Schenectady city schools are looking to make energy efficiency upgrades financed by the promised energy budget savings that come with those improvements.
The school board on Wednesday approved an agreement with Honeywell to set out on detailing where efficiency upgrades in Schenectady schools can maximize the most savings in energy use and utility costs. After agreeing to a subsequent contract, Honeywell would then guarantee energy savings the district could use to finance improvements.
The upgrades would likely include an overhaul of the district’s most dated building control systems, allowing heating, cooling and lighting systems to more easily shut down when not needed. Covering hot water pipes, expanding insulation and limiting the amount of time computers remain on could all save the district money on energy use. Lights that haven’t already been transitioned to LED could be so as another source of savings.
The board signed off for Honeywell to move forward with an audit of the district’s energy systems before presenting a plan that guarantees a certain level of financial savings for the district over an 18-year period. The district and Honeywell would set down a certain level of savings the company would promise to realize on behalf of the district.
“That risk sits with us,” Terence Guiry, of Honeywell, told the school board Wednesday. “We are willing to do that work because we believe we can produce a self-funding contract – one that produces huge value.”
The project was estimated to cost nearly $5 million, with energy savings coming in at around $400,000 a year over 18 years – or around $7.2 million in savings over the term of the agreement. District officials said another contract with Honeywell, detailing the savings and the work to be done and outlining the financial guarantee Honeywell will promise the district, would come back before the board around January.
Schenectady Superintendent Larry Spring said the capital work that comes as part of the energy savings plan will not impact the district’s ongoing capital projects, which in some cases include energy efficiency upgrades. The work in the energy savings project will allow the district to take those upgrades further in places capital projects have not been able to prioritize yet.
“This allows us to do a little bit more,” Spring said of the upgrades.
The district is also working with a separate company, the ECG Group, to help it navigate the overall process of moving forward with the energy savings project. That company helped Schenectady district official review three proposals before selecting Honeywell for board approval.

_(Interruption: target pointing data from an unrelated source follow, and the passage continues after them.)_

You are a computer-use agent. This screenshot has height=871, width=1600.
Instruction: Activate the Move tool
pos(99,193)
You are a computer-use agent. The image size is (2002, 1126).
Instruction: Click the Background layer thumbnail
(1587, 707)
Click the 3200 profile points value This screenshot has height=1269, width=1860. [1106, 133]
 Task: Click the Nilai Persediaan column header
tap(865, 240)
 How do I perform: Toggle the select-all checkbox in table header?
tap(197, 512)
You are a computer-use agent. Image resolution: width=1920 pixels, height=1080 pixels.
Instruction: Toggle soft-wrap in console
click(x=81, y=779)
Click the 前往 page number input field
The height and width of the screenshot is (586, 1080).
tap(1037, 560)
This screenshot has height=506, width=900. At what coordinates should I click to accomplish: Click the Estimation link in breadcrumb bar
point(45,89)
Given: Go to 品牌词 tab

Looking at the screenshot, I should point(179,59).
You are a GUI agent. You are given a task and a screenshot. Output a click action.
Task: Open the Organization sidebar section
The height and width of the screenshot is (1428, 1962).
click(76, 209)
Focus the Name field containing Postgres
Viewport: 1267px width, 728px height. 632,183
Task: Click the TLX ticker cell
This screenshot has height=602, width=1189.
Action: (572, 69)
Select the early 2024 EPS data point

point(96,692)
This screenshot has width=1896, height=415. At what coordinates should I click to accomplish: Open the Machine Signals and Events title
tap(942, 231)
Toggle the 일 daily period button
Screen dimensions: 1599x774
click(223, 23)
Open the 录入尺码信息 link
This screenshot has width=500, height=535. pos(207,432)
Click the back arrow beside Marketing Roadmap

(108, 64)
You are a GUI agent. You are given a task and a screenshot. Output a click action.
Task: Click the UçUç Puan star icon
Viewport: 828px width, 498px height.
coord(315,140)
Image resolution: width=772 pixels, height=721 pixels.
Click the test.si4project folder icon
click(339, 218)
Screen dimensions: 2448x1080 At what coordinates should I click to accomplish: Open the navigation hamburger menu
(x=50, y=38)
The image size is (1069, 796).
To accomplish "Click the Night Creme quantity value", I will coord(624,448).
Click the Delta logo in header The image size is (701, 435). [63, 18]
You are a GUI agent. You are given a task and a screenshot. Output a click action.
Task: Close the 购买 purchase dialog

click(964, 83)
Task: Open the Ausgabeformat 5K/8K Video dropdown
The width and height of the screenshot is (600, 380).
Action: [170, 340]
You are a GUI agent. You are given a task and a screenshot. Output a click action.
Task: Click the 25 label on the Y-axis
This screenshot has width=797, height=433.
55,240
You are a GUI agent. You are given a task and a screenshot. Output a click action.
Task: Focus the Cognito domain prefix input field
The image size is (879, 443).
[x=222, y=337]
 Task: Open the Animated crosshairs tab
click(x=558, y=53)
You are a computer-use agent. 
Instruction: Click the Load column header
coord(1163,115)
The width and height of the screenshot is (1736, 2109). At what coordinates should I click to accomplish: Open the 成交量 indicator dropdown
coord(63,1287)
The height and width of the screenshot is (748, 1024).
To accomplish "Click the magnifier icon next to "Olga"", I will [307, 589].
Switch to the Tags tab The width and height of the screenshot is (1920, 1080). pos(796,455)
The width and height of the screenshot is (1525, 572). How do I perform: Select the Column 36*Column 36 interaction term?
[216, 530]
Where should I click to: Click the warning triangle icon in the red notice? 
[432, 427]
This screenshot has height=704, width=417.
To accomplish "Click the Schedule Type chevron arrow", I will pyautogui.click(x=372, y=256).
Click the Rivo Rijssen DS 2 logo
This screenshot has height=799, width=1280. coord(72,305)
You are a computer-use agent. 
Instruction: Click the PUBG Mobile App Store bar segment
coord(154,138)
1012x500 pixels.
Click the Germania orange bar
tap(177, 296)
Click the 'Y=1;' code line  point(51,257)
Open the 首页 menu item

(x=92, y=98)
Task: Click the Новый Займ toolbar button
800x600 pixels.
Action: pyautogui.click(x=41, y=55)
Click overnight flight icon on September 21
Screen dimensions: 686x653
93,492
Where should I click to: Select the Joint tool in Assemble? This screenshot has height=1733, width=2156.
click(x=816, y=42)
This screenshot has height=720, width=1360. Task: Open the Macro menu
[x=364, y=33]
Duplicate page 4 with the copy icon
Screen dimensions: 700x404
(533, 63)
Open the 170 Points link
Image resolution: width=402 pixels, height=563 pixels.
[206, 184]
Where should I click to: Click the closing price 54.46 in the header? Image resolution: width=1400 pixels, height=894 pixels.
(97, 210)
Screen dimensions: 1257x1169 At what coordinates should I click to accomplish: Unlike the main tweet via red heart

In it’s proposal Honeywell highlighted its experience shepherding energy savings project through the state Education Department and argued it had a track record of completing the projects quicker than its competitors. The proposed timeline suggested installation of the energy efficiency upgrades would start next summer and take about a year to complete.
“Honeywell can provide Schenectady City Schools an optimal teaching and learning environment for students, faculty and the community, by leveraging project savings to implement comprehensive facility improvements, without the need for additional taxes of capital spending,” the company wrote in its proposal.